Baseline Authority and Experiment Intent

Page Maps

graph LR
  family["Reproducible Research"]
  program["Deep Dive DVC"]
  section["Experiments Baselines Controlled Change"]
  page["Baseline Authority and Experiment Intent"]
  capstone["Capstone evidence"]

  family --> program --> section --> page
  page -.applies in.-> capstone
flowchart LR
  orient["Orient on the page map"] --> read["Read the main claim and examples"]
  read --> inspect["Inspect the related code, proof, or capstone surface"]
  inspect --> verify["Run or review the verification path"]
  verify --> apply["Apply the idea back to the module and capstone"]

An experiment is only meaningful when it has something stable to compare against.

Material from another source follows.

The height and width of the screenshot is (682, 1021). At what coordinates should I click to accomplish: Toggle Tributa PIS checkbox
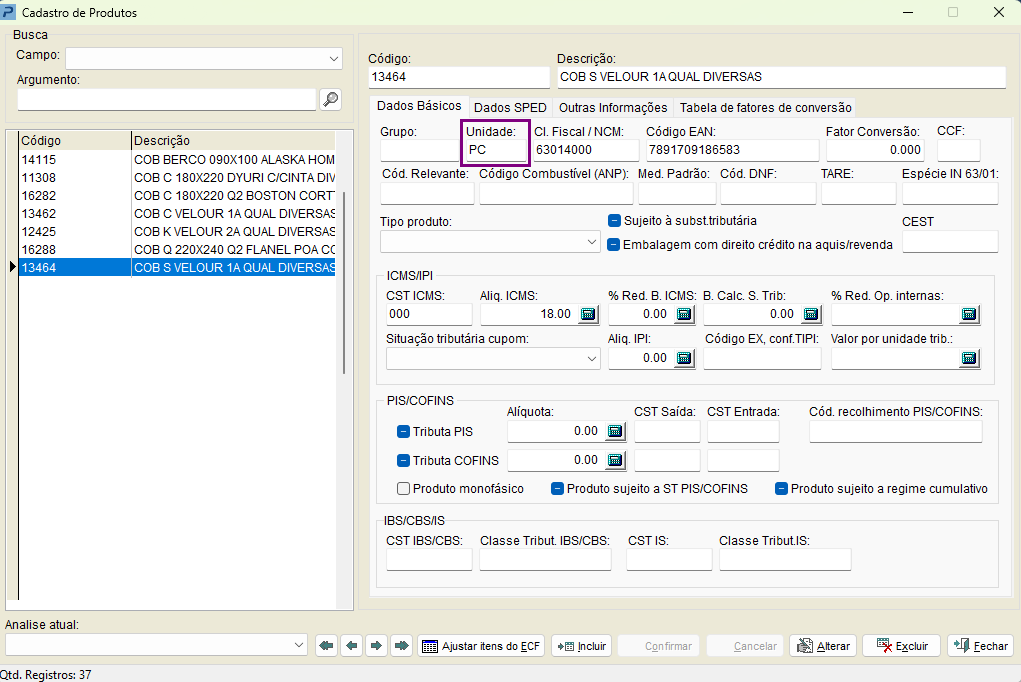tap(404, 431)
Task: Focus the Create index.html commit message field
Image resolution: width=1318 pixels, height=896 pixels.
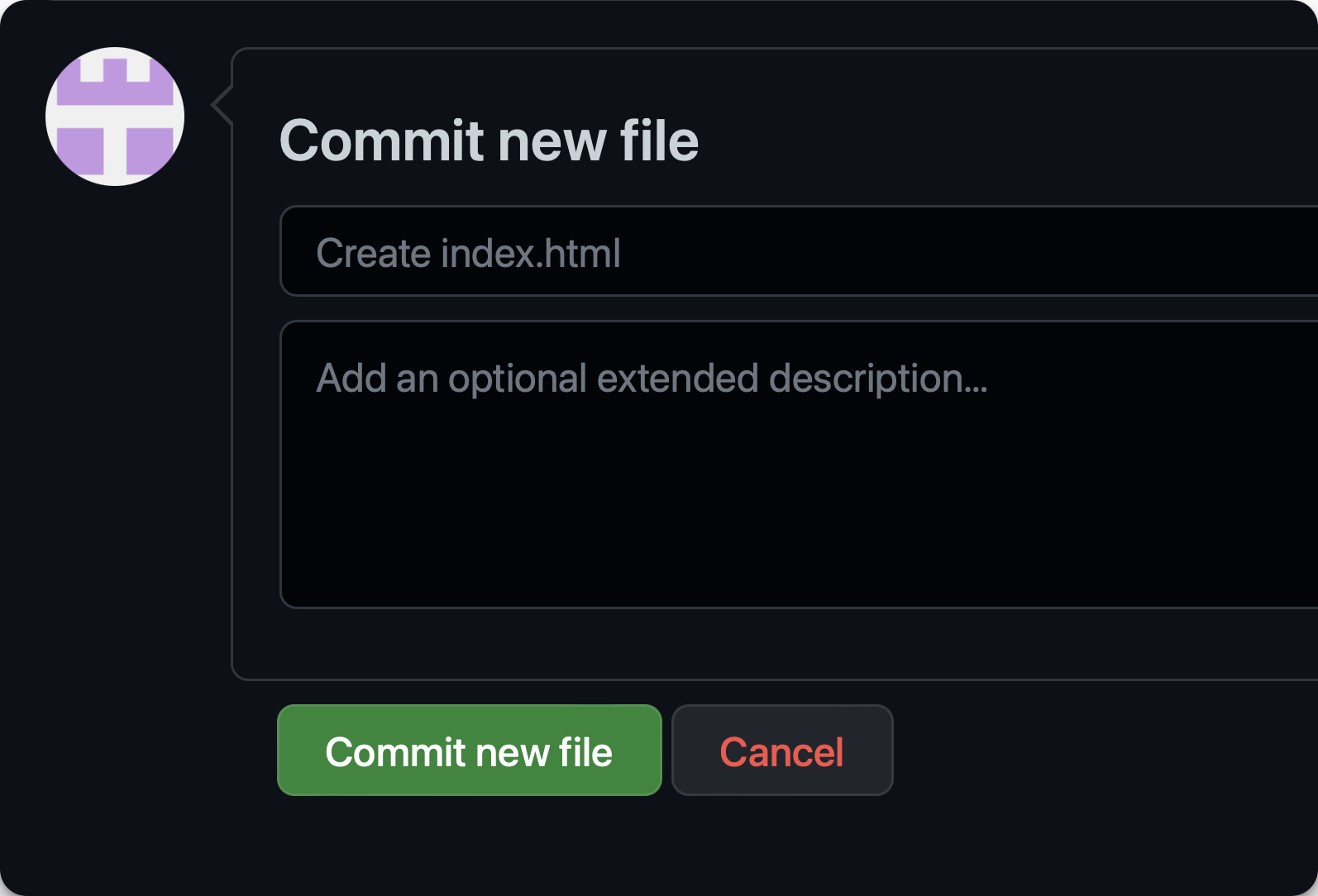Action: click(798, 251)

That stable reference is the baseline.

In this module, a baseline is not just "the current files." It is the recorded state that the team is willing to use as the comparison anchor:

  • declared data identity
  • declared pipeline graph
  • declared parameters
  • recorded metrics
  • known environment assumptions
  • published or reviewable evidence

If the baseline is fuzzy, experiments become storytelling.

What the baseline protects

A good baseline protects the question:

Compared with what?

Without that answer, a candidate result can look better for the wrong reason.

Example:

baseline:
  model_family: logistic_regression
  evaluate.threshold: 0.65
  positive_class_f1_at_fixed_threshold: 0.81

candidate:
  model_family: logistic_regression
  evaluate.threshold: 0.50
  positive_class_f1_at_fixed_threshold: 0.84

The candidate may be valuable, but the baseline immediately clarifies that the threshold changed. The review should discuss a threshold-control change, not pretend the model improved under identical controls.

Intent comes before execution

Before running a candidate, write the intent in one sentence.

Weak:

Try some stuff and see if the metric improves.

Stronger:

Lower the escalation threshold from 0.65 to 0.50 to test whether recall improves enough to justify a precision tradeoff.

That sentence tells a reviewer:

  • what changed
  • why the change exists
  • which metric movement would matter
  • which tradeoff needs review

The intent does not need to be long. It needs to be specific enough that the experiment does not become a pile of unrelated changes.

Baseline evidence should be inspectable

The baseline should not live only in memory.

Useful evidence includes:

  • params.yaml for current controls
  • metrics/metrics.json for current results
  • dvc.lock for recorded execution state
  • publish/v1/params.yaml and publish/v1/metrics.json for promoted state
  • review notes or guides that describe release meaning
flowchart LR
  params["params"] --> baseline["baseline"]
  metrics["metrics"] --> baseline
  lock["lock evidence"] --> baseline
  publish["published evidence"] --> baseline
  baseline --> experiment["candidate comparison"]

The point is not to create paperwork. The point is to keep comparison from depending on who remembers the run.

Baseline authority can expire

A baseline is not permanent just because it exists.

It may stop being a fair comparison anchor when:

  • the evaluation population changes
  • the metric definition changes
  • the pipeline graph changes meaningfully
  • the environment strategy changes
  • the release goal changes
  • a data correction invalidates prior results

When that happens, do not hide the break inside an experiment. Name it as baseline boundary work. The team may need a new baseline before candidate comparisons are fair again.

A baseline is not a prison

Baseline discipline does not mean "never change anything important."

It means important changes should be described honestly.

Changing a threshold can be a valid experiment. Changing the evaluation population may be valid too, but it changes the comparison claim. Replacing the metric definition may be necessary, but it should not be smuggled into a candidate run and compared as if nothing else moved.

The baseline gives exploration a stable reference point. It does not forbid learning.

Review checkpoint

You understand this core when you can explain:

  • what state the baseline represents
  • which files make the baseline inspectable
  • what one candidate run intends to test
  • why baseline authority can expire
  • when a change should be treated as baseline boundary work rather than an ordinary experiment

Controlled change starts with a baseline that means something.